As mentioned above, the “significant decline in gross receipts” test is one of the two available avenues for an employer to become eligible to claim an ERC for a 2020 or 2021 available calendar quarter. Until now, an employer’s Paycheck Protection Program (PPP) loan forgiveness amount (as well as other pandemic relief program grant amounts) was required to be included in the employer’s gross receipts for this purpose for the quarter in which the loan was forgiven, often impacting the test result and possibly causing the employer to be unable to pass the test.

Revenue Procedure 2021-33 permits an employer to exclude the following amounts from its gross receipts for purposes of the test:

  • PPP loan forgiven amount
  • Shuttered Venue Operators Grant amount
  • Restaurant Revitalization Fund grant amount

In order to avail itself of this opportunity, the employer and all members of its ERC controlled group may exclude these amounts from the controlled group’s gross receipts for purposes of the test, but all controlled group members must do so for all such amounts for all such tests.

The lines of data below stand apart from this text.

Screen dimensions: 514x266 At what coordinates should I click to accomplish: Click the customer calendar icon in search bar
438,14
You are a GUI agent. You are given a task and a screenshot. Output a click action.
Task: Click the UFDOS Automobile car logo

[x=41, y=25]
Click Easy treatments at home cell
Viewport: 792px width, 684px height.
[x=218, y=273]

What does CohnReznick Think?

With the exception of the related individuals’ wages exclusion from Qualified Wages, the guidance under the Notice provides no real surprises and is generally consistent with what we thought to be the rules. However, the clarification under the Notice that the application of double attribution applies for purposes of the related individuals’ wages exception is disappointing, as the mere fact that a majority owner of a corporation has a sibling, parent, child, or grandchild, even where that individual does not work for the corporation, will prevent the wages of the owner and the owner’s spouse from being considered Qualified Wages.

An employer’s new ability under Revenue Procedure 2021-33 to exclude its forgiven PPP loan amount – as well as the amounts of its Shuttered Venue Operators and Restaurant Revitalization Fund grants – as gross receipts may permit them to pass an otherwise failed ERC significant decline in gross receipts test.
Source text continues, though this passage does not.